Interops are expected to be underway in earnest in 2019, but the start of that work could begin by fourth-quarter 2018, Doug Jones, principal architect at CableLabs, said June 6 at an operations roundtable that was part of the SCTE Rocky Mountain chapter’s 23rd annual Engineering Symposium in Englewood, Colo.
That will help to establish important groundwork on product interoperability for FDX DOCSIS, an annex to the DOCSIS 3.1 specifications that will support symmetrical multi-Gigabit broadband speeds on widely deployed hybrid fiber coax (HFC) networks.
CableLabs released the physical layer specs for FDX DOCSIS last fall, and followed with the addition of MAC Layer support in January.
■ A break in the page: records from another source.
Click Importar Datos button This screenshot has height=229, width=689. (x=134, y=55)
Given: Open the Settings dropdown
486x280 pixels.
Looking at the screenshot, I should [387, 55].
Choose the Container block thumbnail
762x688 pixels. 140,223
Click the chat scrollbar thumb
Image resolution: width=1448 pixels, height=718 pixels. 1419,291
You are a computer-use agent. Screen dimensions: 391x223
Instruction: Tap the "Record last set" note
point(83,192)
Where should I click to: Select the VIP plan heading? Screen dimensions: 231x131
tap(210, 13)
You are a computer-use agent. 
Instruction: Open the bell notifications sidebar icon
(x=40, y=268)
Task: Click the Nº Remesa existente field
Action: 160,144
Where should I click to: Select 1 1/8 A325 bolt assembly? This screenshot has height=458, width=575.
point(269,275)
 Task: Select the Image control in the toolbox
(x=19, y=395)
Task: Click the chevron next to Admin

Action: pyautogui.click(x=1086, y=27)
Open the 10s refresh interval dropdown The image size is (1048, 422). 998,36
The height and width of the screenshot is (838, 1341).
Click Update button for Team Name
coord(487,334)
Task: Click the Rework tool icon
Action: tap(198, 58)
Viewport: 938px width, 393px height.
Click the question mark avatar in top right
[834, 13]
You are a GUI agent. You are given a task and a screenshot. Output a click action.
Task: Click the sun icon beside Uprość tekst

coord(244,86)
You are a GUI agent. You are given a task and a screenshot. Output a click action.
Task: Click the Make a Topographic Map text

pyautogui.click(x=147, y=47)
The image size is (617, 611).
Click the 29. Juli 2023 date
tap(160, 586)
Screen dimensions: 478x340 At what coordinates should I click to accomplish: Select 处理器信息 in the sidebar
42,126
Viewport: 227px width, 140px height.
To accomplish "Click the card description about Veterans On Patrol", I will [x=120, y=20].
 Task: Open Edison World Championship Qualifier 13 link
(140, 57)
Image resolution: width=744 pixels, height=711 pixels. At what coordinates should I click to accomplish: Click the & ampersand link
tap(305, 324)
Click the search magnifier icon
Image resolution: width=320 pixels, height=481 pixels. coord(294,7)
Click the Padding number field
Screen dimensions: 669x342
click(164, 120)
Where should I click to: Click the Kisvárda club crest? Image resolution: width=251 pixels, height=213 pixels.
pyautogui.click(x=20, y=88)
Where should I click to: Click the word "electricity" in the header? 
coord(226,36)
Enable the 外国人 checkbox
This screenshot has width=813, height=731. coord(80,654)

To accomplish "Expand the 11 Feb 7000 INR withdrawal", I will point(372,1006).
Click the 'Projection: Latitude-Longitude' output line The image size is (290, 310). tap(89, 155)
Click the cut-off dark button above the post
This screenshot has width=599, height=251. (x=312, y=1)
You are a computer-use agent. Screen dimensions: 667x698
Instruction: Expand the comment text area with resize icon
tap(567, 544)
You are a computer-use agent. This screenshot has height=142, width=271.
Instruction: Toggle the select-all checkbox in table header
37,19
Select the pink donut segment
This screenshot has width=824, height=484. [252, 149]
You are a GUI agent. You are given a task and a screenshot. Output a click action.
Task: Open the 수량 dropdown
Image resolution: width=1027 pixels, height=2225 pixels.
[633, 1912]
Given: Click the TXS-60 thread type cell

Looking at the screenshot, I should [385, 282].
Though the prescribed path to FDX DOCSIS is a node-plus-zero network (or N+0, a passive, deep fiber network in which there are no amplifiers between the node and the home), CableLabs is also working on other approaches that won’t necessarily require N+0 to get cable operators started on that path, Jones noted.
CableLabs, he explained, is building a plan based on a node-plus-five environment. “We’re going to prove that FDX equipment will work on that, as a path toward FDX DOCSIS and get you that 1-Gig [Gigabit per second] symmetrical tier maybe without having to go node-plus-zero first,” Jones said.
Having some flexibility is important because HFC networks are far from uniform between cable operators, or even within a single operator’s footprint. Some have segments of the network at node-plus-15 and others at node-plus-zero, and everything in between.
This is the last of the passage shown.